EXERCISE OBJECTIVE >> From the entries below, copy each line in which the word "computer" occurs.

--------------------------------

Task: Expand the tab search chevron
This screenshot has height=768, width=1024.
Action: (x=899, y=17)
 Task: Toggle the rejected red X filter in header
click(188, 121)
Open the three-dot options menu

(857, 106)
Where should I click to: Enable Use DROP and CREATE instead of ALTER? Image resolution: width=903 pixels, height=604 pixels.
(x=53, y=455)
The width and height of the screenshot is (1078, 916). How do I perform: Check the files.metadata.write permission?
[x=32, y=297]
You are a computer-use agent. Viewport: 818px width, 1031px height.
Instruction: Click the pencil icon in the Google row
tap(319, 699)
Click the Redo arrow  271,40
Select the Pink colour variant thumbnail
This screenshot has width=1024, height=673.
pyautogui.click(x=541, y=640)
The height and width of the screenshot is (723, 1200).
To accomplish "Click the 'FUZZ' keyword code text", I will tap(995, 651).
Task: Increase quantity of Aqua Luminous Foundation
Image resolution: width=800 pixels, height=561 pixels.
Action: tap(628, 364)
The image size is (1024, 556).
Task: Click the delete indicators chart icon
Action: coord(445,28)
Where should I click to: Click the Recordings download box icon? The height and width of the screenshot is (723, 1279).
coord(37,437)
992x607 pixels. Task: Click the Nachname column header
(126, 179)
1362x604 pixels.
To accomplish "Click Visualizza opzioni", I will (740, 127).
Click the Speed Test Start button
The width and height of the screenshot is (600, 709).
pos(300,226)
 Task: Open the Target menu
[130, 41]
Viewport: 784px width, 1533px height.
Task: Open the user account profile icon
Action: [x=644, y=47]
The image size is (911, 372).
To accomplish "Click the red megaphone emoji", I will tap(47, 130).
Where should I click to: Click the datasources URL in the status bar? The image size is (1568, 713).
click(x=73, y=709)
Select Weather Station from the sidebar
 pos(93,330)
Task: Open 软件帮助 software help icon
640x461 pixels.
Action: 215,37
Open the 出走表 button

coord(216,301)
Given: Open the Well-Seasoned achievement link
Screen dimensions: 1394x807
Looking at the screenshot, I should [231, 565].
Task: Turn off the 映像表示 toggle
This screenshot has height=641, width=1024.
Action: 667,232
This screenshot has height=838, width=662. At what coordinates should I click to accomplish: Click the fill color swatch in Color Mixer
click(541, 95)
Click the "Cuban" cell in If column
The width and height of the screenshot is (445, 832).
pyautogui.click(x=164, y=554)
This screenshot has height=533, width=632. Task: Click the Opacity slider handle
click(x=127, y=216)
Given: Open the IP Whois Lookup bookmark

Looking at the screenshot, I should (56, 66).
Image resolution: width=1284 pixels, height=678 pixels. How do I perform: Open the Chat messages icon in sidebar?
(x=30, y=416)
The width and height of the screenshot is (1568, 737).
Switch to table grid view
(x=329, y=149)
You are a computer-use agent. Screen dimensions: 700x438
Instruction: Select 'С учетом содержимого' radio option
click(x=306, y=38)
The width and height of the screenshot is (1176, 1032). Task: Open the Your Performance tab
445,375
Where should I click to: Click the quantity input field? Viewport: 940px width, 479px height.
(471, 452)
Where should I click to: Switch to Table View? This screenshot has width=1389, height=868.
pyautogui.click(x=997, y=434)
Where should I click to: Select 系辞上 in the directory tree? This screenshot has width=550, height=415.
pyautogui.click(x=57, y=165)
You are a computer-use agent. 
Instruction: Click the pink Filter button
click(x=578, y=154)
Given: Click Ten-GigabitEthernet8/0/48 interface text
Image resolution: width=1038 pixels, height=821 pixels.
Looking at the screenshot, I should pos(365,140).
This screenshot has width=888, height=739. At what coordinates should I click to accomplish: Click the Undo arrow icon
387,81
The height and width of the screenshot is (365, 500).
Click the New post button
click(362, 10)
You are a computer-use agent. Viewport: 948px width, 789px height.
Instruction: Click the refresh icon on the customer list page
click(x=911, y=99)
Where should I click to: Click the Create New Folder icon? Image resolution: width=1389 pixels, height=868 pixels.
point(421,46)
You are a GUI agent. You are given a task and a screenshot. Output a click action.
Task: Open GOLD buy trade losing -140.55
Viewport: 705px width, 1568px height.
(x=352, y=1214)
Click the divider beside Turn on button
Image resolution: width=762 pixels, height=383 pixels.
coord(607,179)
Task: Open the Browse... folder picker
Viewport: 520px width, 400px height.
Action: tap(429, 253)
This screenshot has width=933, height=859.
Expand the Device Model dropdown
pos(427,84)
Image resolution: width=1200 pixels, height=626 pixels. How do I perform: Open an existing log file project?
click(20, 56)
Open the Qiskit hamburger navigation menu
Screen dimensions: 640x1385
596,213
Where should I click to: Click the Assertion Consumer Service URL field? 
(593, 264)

--------------------------------

TASK RESPONSE >>
You are a computer-use agent. Viewport: 818px width, 1031px height.
You are a computer-use agent. Screen dimensions: 700x438
You are a computer-use agent. 
You are a computer-use agent. Viewport: 948px width, 789px height.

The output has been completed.